WORK ITEM
The lines from the one containing "Tumblr] (75, 1422)" through the final line of the data below must be written out exactly, both included, and nothing more.

==== RECORDS SUPPLIED

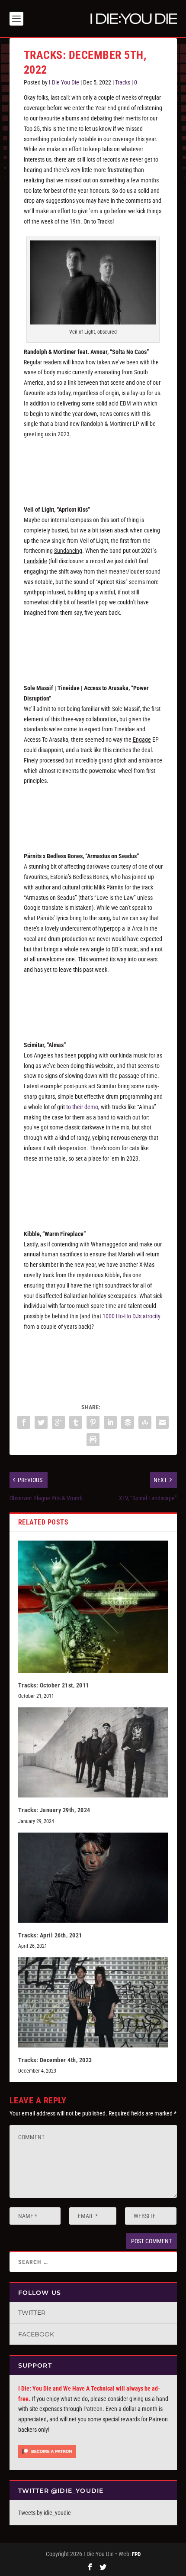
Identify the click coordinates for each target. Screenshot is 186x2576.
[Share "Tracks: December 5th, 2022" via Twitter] (41, 1422)
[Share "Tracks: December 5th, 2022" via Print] (93, 1439)
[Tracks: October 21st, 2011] (93, 1607)
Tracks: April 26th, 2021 (50, 1935)
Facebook (36, 2334)
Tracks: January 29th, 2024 (54, 1810)
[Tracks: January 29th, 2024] (93, 1752)
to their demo (82, 1106)
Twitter (31, 2312)
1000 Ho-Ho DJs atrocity (131, 1316)
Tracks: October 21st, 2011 (53, 1685)
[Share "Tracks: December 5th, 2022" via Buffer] (127, 1422)
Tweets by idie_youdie (44, 2512)
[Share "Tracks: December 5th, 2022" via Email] (162, 1422)
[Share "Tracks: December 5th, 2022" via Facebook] (23, 1422)
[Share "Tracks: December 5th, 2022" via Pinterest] (93, 1422)
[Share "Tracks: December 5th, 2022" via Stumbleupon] (145, 1422)
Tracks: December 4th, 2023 (55, 2060)
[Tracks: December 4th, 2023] (93, 2002)
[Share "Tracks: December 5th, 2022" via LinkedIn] (110, 1422)
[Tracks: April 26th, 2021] (93, 1878)
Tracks (122, 82)
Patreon (93, 2408)
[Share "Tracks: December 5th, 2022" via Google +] (58, 1422)
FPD (136, 2554)
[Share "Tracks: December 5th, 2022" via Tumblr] (75, 1422)
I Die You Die (64, 82)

========

RESULT FOR THIS TASK
[Share "Tracks: December 5th, 2022" via Tumblr] (75, 1422)
I Die You Die (64, 82)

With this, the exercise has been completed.